[[ DATA TO EXAMINE, beginning ]]
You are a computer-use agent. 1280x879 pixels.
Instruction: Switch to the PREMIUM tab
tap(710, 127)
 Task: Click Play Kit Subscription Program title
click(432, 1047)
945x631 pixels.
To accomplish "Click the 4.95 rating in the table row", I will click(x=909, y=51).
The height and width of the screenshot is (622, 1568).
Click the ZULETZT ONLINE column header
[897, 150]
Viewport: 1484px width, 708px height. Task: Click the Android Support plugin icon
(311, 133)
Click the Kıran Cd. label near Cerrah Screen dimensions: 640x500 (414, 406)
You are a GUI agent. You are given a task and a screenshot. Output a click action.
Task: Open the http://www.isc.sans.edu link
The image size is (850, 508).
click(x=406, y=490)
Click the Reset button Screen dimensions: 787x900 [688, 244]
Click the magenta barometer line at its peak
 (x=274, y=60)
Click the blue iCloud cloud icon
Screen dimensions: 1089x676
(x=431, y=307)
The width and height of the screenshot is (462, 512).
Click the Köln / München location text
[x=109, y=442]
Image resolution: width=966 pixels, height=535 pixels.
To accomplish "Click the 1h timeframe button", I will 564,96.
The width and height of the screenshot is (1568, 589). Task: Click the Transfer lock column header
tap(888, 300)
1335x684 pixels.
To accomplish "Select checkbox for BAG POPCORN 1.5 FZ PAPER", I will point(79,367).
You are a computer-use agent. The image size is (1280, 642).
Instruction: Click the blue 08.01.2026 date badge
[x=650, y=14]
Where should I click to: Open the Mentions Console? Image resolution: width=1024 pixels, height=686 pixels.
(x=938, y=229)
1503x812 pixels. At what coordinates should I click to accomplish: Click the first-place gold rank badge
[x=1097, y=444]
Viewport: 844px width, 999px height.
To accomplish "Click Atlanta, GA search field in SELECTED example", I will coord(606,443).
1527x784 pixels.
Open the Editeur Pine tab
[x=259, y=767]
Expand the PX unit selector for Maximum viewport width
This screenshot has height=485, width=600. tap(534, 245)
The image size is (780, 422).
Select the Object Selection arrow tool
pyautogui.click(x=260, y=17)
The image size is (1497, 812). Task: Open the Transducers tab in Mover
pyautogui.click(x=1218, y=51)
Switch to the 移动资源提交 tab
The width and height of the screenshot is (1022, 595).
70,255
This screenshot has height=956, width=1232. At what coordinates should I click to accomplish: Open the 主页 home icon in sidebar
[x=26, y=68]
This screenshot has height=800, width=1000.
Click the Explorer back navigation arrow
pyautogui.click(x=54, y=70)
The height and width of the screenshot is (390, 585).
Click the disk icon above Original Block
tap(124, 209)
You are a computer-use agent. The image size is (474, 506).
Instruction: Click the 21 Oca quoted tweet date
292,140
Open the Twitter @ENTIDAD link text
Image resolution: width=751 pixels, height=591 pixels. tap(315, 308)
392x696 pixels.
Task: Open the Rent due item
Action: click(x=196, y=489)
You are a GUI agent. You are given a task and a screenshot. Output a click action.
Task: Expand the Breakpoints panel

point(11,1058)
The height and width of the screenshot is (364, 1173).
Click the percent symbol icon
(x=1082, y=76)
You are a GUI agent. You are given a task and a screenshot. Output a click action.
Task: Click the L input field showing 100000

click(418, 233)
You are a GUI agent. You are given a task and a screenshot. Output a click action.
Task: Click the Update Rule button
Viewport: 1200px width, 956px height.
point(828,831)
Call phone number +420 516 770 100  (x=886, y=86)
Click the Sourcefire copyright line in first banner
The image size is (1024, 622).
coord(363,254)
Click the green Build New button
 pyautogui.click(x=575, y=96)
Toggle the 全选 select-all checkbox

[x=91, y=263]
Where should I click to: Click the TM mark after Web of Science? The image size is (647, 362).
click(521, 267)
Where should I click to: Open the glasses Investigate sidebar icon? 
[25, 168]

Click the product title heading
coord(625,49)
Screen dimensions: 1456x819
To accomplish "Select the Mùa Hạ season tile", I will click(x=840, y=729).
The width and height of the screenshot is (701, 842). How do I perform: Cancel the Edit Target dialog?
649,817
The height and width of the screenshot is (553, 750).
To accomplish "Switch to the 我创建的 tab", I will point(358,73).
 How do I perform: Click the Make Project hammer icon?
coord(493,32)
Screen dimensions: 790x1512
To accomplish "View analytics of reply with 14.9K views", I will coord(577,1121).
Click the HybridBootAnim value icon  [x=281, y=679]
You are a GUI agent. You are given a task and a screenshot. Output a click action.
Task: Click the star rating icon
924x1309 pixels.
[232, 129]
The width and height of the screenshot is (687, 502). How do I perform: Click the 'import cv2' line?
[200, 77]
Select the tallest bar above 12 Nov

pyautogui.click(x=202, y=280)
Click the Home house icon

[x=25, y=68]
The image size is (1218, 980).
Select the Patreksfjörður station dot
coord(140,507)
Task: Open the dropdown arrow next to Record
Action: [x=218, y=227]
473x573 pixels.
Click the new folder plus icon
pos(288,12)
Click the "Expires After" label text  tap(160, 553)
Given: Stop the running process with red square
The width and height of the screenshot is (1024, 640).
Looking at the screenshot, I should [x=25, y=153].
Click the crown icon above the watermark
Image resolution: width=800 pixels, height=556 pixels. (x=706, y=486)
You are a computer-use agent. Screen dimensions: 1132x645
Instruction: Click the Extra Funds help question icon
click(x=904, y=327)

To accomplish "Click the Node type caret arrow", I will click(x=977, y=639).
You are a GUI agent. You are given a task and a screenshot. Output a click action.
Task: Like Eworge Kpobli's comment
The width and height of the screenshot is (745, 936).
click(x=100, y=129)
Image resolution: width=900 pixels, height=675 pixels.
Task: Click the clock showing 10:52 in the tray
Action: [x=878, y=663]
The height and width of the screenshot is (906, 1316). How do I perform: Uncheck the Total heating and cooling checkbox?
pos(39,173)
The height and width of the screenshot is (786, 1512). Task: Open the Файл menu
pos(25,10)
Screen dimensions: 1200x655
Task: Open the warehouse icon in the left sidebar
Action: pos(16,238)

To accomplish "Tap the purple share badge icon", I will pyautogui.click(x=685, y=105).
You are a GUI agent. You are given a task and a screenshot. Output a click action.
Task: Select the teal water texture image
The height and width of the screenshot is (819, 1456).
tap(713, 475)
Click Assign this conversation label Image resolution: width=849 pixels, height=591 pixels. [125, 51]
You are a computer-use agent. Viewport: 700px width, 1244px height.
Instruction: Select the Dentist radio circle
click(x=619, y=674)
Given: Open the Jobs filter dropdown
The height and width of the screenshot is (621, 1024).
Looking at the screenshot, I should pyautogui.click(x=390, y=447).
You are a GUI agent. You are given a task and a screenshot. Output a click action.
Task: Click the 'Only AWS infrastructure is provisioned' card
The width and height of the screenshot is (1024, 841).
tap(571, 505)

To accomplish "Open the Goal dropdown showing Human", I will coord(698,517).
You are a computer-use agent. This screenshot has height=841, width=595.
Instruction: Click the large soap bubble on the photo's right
[[ DATA TO EXAMINE, end ]]
• **ASSIGNMENT**
Search the listing above for lines containing "computer", and copy them.

• **EXERCISE ANSWER**
You are a computer-use agent. 1280x879 pixels.
You are a computer-use agent. The image size is (1280, 642).
You are a computer-use agent. The image size is (474, 506).
You are a computer-use agent. Screen dimensions: 1132x645
You are a computer-use agent. Viewport: 700px width, 1244px height.
You are a computer-use agent. This screenshot has height=841, width=595.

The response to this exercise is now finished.